Sep 06, 2011 0 Share

Joining the Club


Membership application with pen.
iStockphoto

Though my parenting experience is not unique, I have often found myself feeling alone and in uncharted territory. I have a 16-year-old son with Autistic Spectrum Disorder. This specific diagnosis wasn't determined until three months before his 16th birthday. Prior to that, he just floated from kind of being a little of this, to kind of being a little of that. He was first diagnosed with a learning disability at the age of three, but this "diagnosis" contained the term "Not Otherwise Specified." I was left asking, “Well, why can’t you be more specific?”  I was often at a loss to find a socially acceptable way of describing my son. At times, it seemed that making a giant sandwich board to hang around my neck explaining his challenges would be a good way to go. Strangers would be so involved in reading the list of cognitive dysfunctions and sensory integration issues that they might not notice the meltdown in the produce section. But here’s the thing: When he was given this diagnosis, it did not unlock the gate to a world filled with people just like my son, and I wasn’t handed a roadmap leading me to his fullest potential. I felt I had become an official member of a club, but the clubhouse felt a little empty.

Back when I was presented with my toddler’s “non-specific” diagnosis, my reaction was, “This can't be an accurate reflection of my son!” So I asked a child psychotherapist to provide feedback on the results provided by the public school system. (My assumption was that any testing done for free couldn’t be good testing, so I set out to support my assumption.)  The psychotherapist sat with my ex-husband and me, hardly glancing at my child lining up plastic animals on her bookshelves, and proceeded to tell us that he did not need the Special Ed Pre K recommended by the testing team. No, what our son really needed was for my ex and me to enhance our parenting skills. I should carry a basket around at the end of every day and pick up toys so I won't feel overwhelmed by clutter. Alrighty then. If it had been my mother offering this advice, I would’ve hung up on her. Instead, I wrote this woman a check. I often wonder how much money hopeful parents waste on “professional” advice just in an effort to find an answer they can live with.

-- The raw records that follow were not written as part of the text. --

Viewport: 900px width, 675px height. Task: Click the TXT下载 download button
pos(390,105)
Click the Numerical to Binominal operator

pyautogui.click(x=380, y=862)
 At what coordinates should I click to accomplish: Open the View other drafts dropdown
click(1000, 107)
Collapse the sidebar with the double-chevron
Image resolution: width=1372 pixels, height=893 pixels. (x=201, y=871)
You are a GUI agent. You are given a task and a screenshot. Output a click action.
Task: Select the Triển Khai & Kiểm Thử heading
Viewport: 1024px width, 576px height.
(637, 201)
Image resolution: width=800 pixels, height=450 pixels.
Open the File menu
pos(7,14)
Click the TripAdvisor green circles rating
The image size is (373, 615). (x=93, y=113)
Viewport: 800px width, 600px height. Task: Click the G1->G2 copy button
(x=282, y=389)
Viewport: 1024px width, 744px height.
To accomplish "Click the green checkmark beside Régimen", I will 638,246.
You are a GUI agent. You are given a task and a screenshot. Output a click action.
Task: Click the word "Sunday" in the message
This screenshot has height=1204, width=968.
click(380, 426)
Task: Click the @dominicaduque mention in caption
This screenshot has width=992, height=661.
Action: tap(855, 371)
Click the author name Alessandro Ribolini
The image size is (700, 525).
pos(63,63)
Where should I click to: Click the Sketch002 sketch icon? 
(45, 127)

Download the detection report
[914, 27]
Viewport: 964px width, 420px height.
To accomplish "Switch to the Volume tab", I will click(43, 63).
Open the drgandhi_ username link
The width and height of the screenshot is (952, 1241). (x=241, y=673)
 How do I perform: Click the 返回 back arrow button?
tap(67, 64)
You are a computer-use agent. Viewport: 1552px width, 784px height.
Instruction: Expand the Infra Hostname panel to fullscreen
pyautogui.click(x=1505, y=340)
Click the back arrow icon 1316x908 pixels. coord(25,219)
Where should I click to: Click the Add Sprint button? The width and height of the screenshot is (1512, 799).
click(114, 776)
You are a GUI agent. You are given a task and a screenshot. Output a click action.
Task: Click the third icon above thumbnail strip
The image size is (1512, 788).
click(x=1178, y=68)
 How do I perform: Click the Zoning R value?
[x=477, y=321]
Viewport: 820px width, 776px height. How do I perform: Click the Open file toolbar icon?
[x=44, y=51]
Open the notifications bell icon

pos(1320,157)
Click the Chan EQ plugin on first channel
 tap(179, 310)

Since less clutter at the end of the day wasn’t having an effect on my son’s prognosis, it was time to consider treatment options. I went from the “There’s nothing wrong with him” to “Oh, he'll grow out of it." When my son was six, I remarried and we moved abroad. A mainstream setting was all that was available in English, and I was convinced that the previous two years in a Special Ed setting had “fixed him.” I was sure that he would catch up to his peers any minute now. Mind you, I had no test scores supporting my conviction but denial can be habit-forming. When we looked for schools abroad, one school accepted him without hesitation, so I felt this justified my belief that he was ready for a mainstream classroom. With the aid of my hindsight goggles, I now realize that acceptance was based not on my son’s ability to handle the curriculum and classroom setting, but rather on our ability to pay tuition.

As I look back on how my outlook has changed over the years, I wonder if having a more concrete diagnosis sooner would have made a difference. My son is who he is because of what he’s experienced so far in life. He is a great young man, and I'm proud to be his mother. I am a better person because of him. The timing of his diagnosis wouldn’t change that.